Подобные мероприятия особой необходимости были приняты почти по всем странам мира.
Удручающее положение осложнялось еще прокручиванием уголовных моментов прошлой жизни, словно предсказывающих неизбежность состоявшегося бытия.
Словно последние мгновения жизни, у людей вспыхивали в мозгах просветления, заставляющее хороших делаться лучшими, а плохих -худшими, хотя наш герой был глубоко убежден в том, что таких констант человеческих индивидов априори не существовало и таковыми, какими они являлись, делала их сама жизнь.

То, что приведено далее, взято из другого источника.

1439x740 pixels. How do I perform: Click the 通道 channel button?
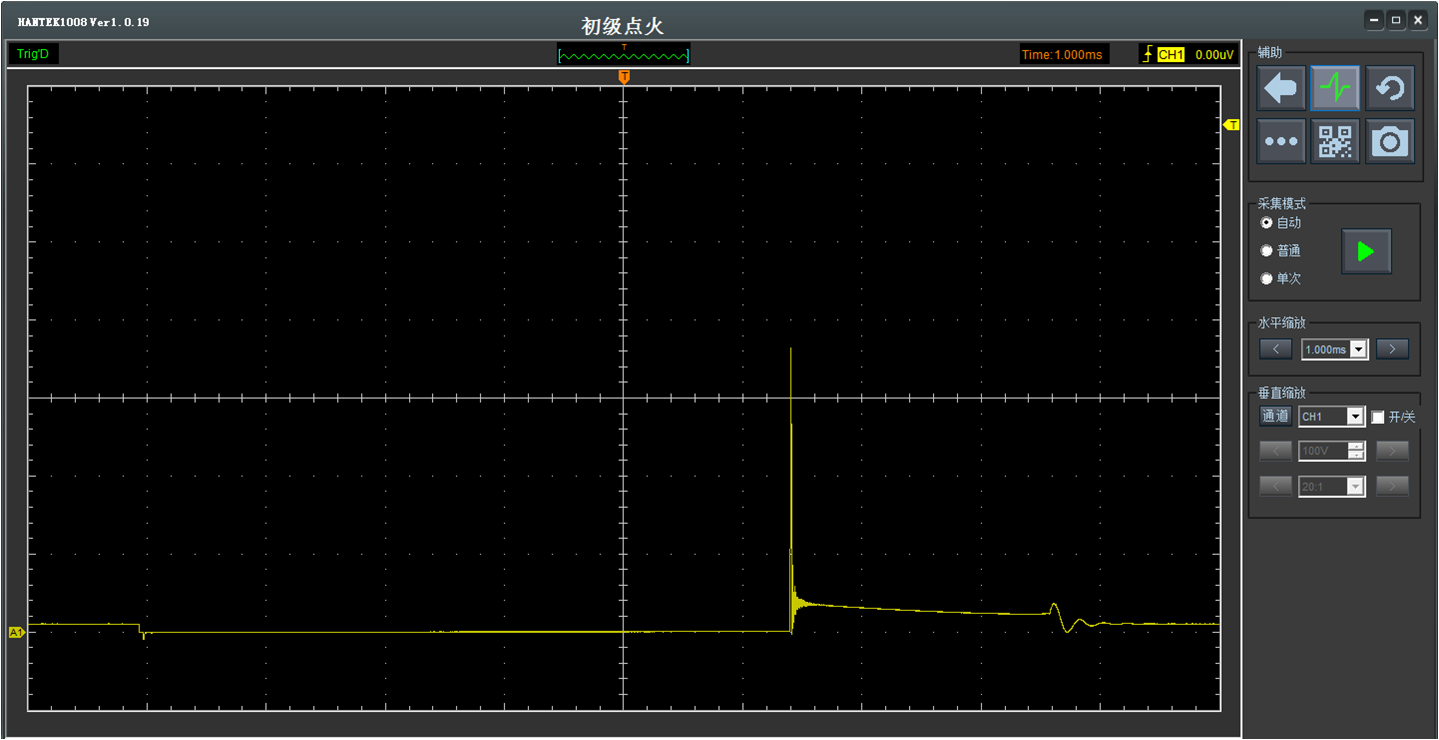point(1275,416)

Уединившись каждый в свой мир и оглядываясь назад, на прожитую жизнь, люди, казалось, находили сейчас все больше нерешенных в ней вопросов.
Заново приходилось осмысливать и свое назначение в этой жизни. Перед фактами увеличенной смертности многое виделось и оценивалось совершенно по-иному.

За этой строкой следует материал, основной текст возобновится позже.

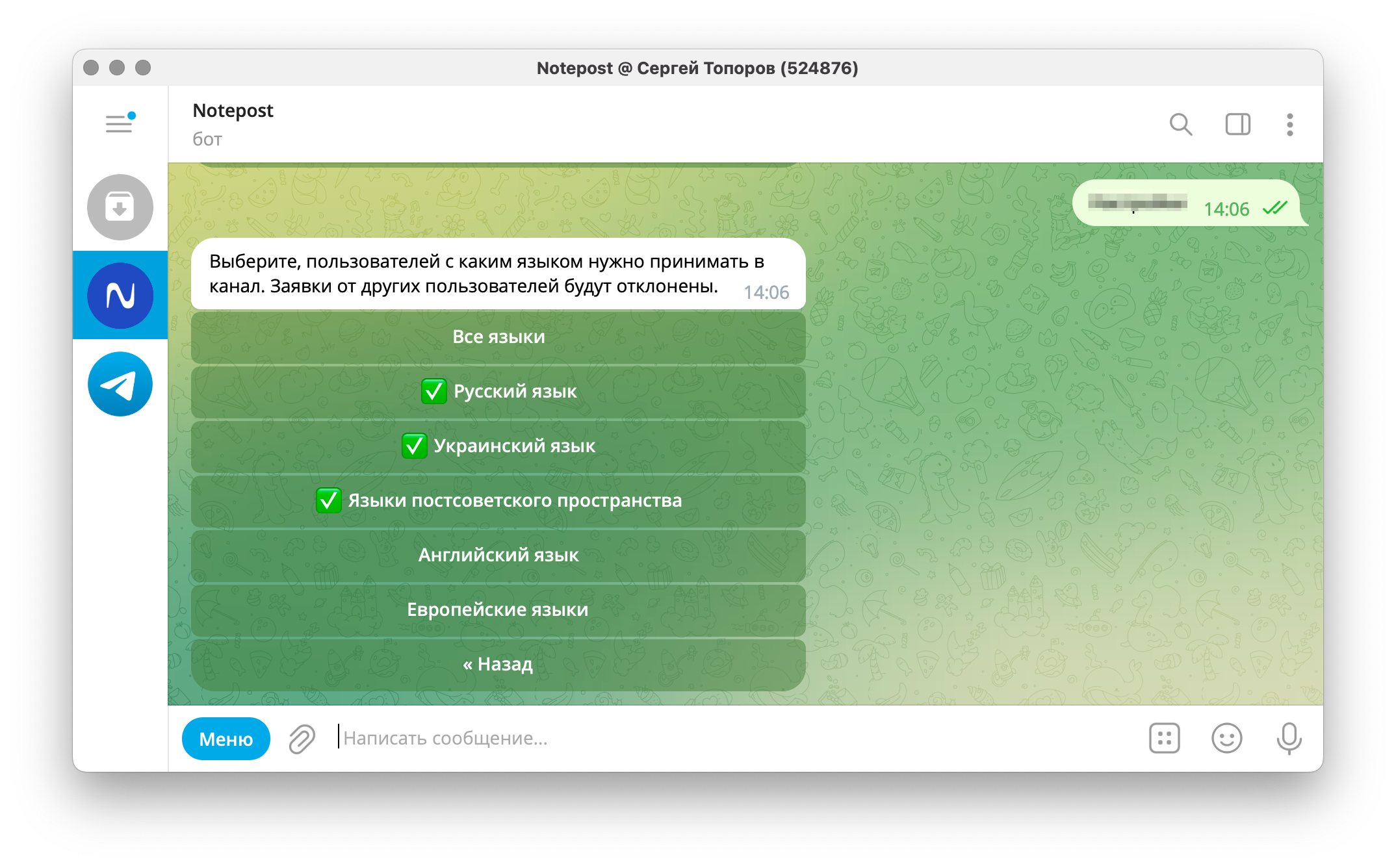
Task: Open the hamburger main menu icon
Action: tap(120, 123)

Очередная очередь sms-сообщений перебила тяжкие мысли горожанина.
– Сандро, помнишь, я говорил тебе о первом и втором предупреждении гуманоидов инопланетных существ, высшего разума, которые предупреждали нас и призывали к мирной жизни и сосуществовании людей, а также к бережному отношению нашей планеты, видимо, их терпение наконец кончилось, и они решили проучить нас, – пришло сообщение от соседа.
– Помню, Зура, конечно же, помню, только что можно было изменить нам, – последовал мысленный ответ.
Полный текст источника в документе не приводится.